Suddenly, there’s a snap inside my head and a white hot flash of pain. I scream in agony while Stephen laughs.
Then it’s gone, blissfully gone. The pain flees from my head so completely that I’m left breathless. It leaves in its place an emptiness so immense that all I can do is plunge headlong into it.
Chapter 2
“Citizens are advised to remain indoors,” the recording blares from the government-required speaker on our wall. The same message for the past three hours, over and over again. “This is not a drill. Do not go outside. Do not answer your door unless you are instructed to do so by the m
ilitary.”
Eric pulls me away from the window, snapping at me that I’m going to get us killed standing there like that.
“I thought the outbreak was in Washington?” I say. “That’s hundreds of miles away.”
“How do you know that? I didn’t see anything on Media.”
There’s been nothing about the outbreak on the official Media Stream, no announcements, no coverage. But it’s not hard to find the black streams. That’s where the real information can be found, unadulterated by Government.
“God,” I cry, rubbing my arm. “Why do you have to be so paranoid all the time?”
“Jessie, be quiet!”
“You be quiet, Mister Scaredy Cat-I’m-afraid-of-a-zombie-wombie.”
He holds his head in his hands and rocks, moaning like one of them.
“Is it because of Dad you’re such a freak?”
“You shut up about Dad!” he screams, his face bright red.
“Eric,” Mom says, “please. She’s only nine. She’s just a kid. She’s scared.”
“I’m not scared, Mom.”
“You should be,” Eric says. “Now get away from the window.”
“How long do we have to stay inside?”
“As long as the police say we have to, honey,” Mom says.
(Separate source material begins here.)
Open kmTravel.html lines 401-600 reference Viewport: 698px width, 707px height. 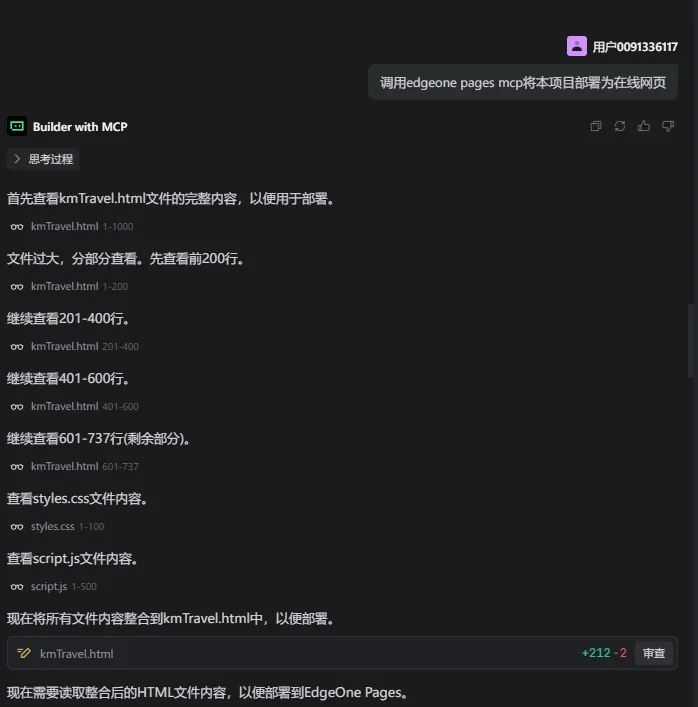click(75, 406)
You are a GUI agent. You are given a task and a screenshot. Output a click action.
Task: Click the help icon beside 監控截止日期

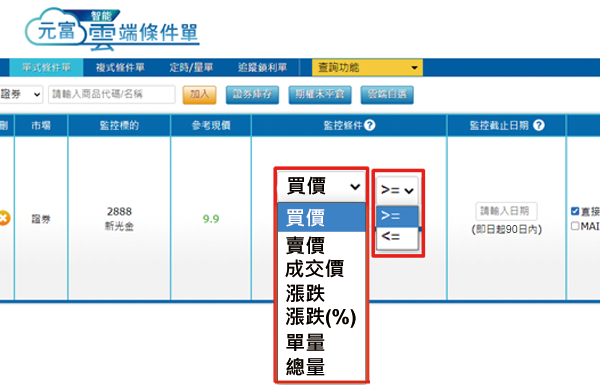click(x=539, y=125)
She reaches for her glass. Condensation still drips down the outside, though the ice is long gone. She lifts it to her lips and grimaces. She doesn’t like the taste, and yet she still takes another drink. Sober for three months—the longest stretch yet. But rumors of a new outbreak have driven her back to the bottle.
“When is Grandpa coming home?” I ask. “Won’t he be arrested for being outside?”
“Grandpa is safe. Don’t worry. He’s helping the police. He knows what to do.”
“Damn well better know,” Eric mutters. “This is all his fault.”